Transanal Endoscopic Surgery: a Randomized Controlled Trial Comparing Fleet Enema vs Oral Mechanical Bowel Prep (TESEO Trial)

There is no consensus about the best bowel preparation prior to transanal endoscopic surgery TES). Cleanliness and visibility in the rectosigmoid and rectum are of utmost importance, possibly even more so than during colonoscopy, to facilitate safe, precise and efficient resection of the rectal lesion and potentially adequate closure of the defect. Both Fleet enemas and oral mechanical bowel preparation are considered standard of care in preparation for TES. This single center two arm single blinded randomized controlled trial will compare the effectiveness of Fleet enemas in comparison to Pico Salax oral mechanical bowel preparation in cleansing the rectum as measured by a modified version of the Ottawa Bowel Prep Scale.

Study Overview

Status

Recruiting

Detailed Description

Oral mechanical bowel preparation with Pico Salax (picosulfate sodium, magnesium oxide, and citric acid) or alternative is considered a standard modality for cleansing the entire colon prior to colonoscopy or surgical procedures. Fleet enemas are sodium phosphate-based laxatives in the form of a liquid inserted rectally, which are also very effective at evacuating the solid stool from the sigmoid and rectum in preparation for procedures such as flexible sigmoidoscopy or anoscopy, which only require visualization of the distal colon and rectum. Commonly, endoscopists use the well validated bowel preparation scores such as the Boston Bowel Prep Score, Aronchick Scale or the Ottawa Bowel Prep Scale when evaluating the effectiveness of such bowel preparation regimens at clearing away all debris and opaque liquid from the colon. Few studies have been performed to evaluate whether an oral mechanical bowel preparation or a rectal application by means of fleet enemas or alternatives gives better visibility or is preferred by the patient. A randomized controlled trial comparing two fleet enemas with an oral preparation that consisted of magnesium citrate and two Dulcolax tablets for flexible sigmoidoscopy, were able to show that patient acceptance, encounter time, technical ease, quality of colon preparation was significantly better with the oral form of colon preparation than with standard fleet enemas. On the other hand, another randomized controlled trial were able to show that fleet enemas were superior to picosulfate based oral bowel preparation for flexible sigmoidoscopy while also showing a decreased incidence of associated adverse symptoms, and better patient tolerance. Conflicting studies exist. Both bowel regimens are considered standard of care in preparation for surgery of the sigmoid and rectum. Fleet enemas seem to be the preparation most commonly used for flexible sigmoidoscopy.

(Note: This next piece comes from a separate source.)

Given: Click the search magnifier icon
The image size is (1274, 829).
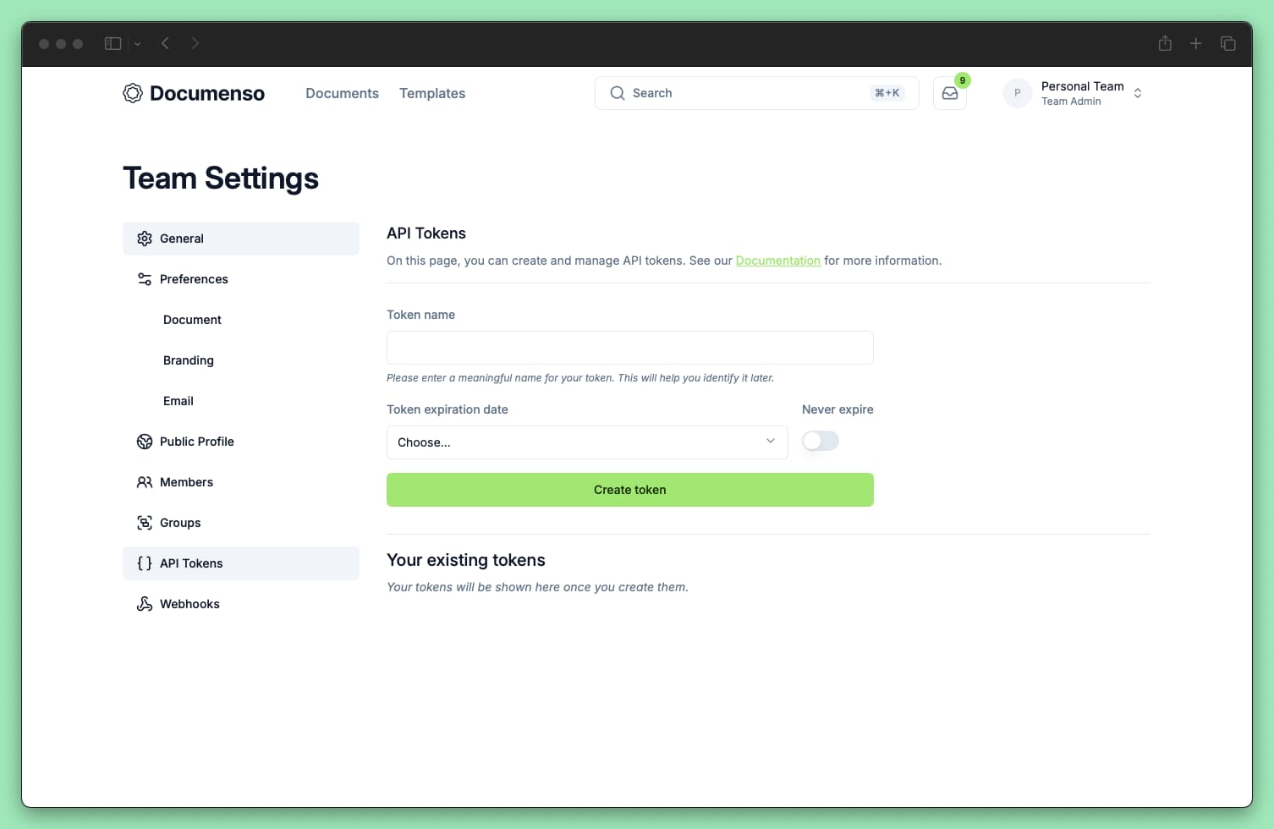Looking at the screenshot, I should coord(618,93).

Transanal endoscopic surgery (TES) is a minimally invasive technique used to perform full thickness excisions of rectal lesions (benign and malignant) with precision, allowing access to lesions in the rectum as high as 22 cm from the anus. The technique can be performed using either the rigid transanal endoscopic microsurgery (TEM) platform or the flexible port termed transanal endoscopic minimally invasive surgery (TAMIS). The technique decreases risk of positive margins and local recurrence in comparison to standard local excision techniques in the operating room. It is the preferred method of local excision of rectal lesions. As with polyp detection and removal during flexible sigmoidoscopy, TES for rectal neoplasms requires excellent visibility and minimization of debris in order to be able to perform the precise excision of the lesion and help facilitate closure of the full thickness defect in the rectal wall. TES is performed globally with no consensus about the optimal bowel preparation regimen for achieving visibility and facilitating the easiest, most efficient and safest dissection.

Objectives:

The primary objective of this study is to determine whether oral Pico Salax bowel preparation regimen achieves a higher score on the Ottawa Bowel Prep Scale specifically for the rectosigmoid segment in comparison to 2 fleet enemas during TES.

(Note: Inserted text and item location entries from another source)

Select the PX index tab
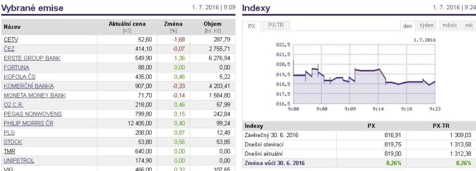 251,26
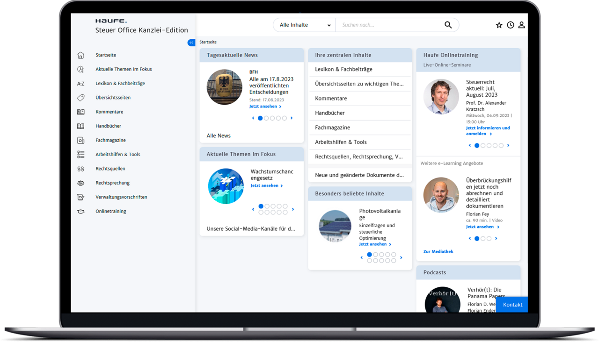Select first carousel dot in Tagesaktuelle News
This screenshot has height=342, width=599.
[x=260, y=118]
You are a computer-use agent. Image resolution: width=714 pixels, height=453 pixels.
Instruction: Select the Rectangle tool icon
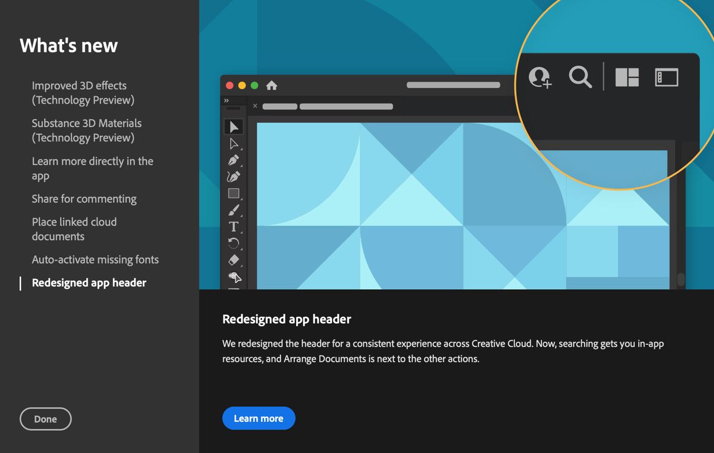tap(234, 193)
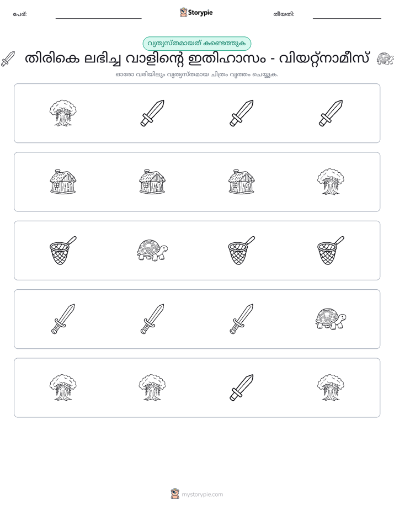The width and height of the screenshot is (394, 510).
Task: Click the turtle among the fishing nets
Action: pyautogui.click(x=152, y=251)
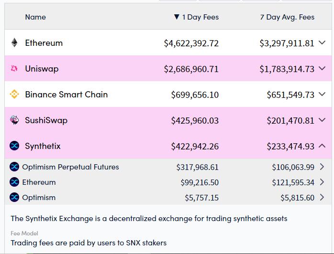The image size is (334, 254).
Task: Collapse the Synthetix row details
Action: pos(322,146)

The secondary objectives include validation of the Ottawa Bowel Prep Scale specifically for use with fleet enemas or Pico Salax for the rectosigmoid segment during TES; determining if there are differences in length of time spent cleaning the operative field by the surgeon; the ability to close the defect; post-operative short-term complications, and patient tolerability of the preparation.

This study will serve as a pilot study for a potentially larger multi-center pan Canadian RCT. The TEMPEST group is a collaboration of TES trained surgeons across Canada at tertiary care teaching hospitals, involved in research collaborations. The results of this study will be used to see if randomization to two different bowel regimens in this very select group of patients undergoing trans-anal surgery is feasible and can yield informative data. The study will be powered for the primary objective, but we will be collecting data on numerous secondary objectives which may show important trends. If the study proves to be feasible, the next step would be to expand the study to several other centers across Canada as part of the TEMPEST collaborative, in order to collect much larger datasets and the power to look much more closely at not only the primary objective but also the secondary objectives.

Study Type

Interventional

Enrollment (Estimated)

66

Phase

  • Phase 4

Contacts and Locations

This section provides the contact details for those conducting the study, and information on where this study is being conducted.

Study Contact

Study Locations

    • Nova Scotia
      • Halifax, Nova Scotia, Canada, B3H 2Y9

Participation Criteria

Researchers look for people who fit a certain description, called eligibility criteria. Some examples of these criteria are a person's general health condition or prior treatments.

Eligibility Criteria

Ages Eligible for Study

18 years to 75 years (Adult, Older Adult)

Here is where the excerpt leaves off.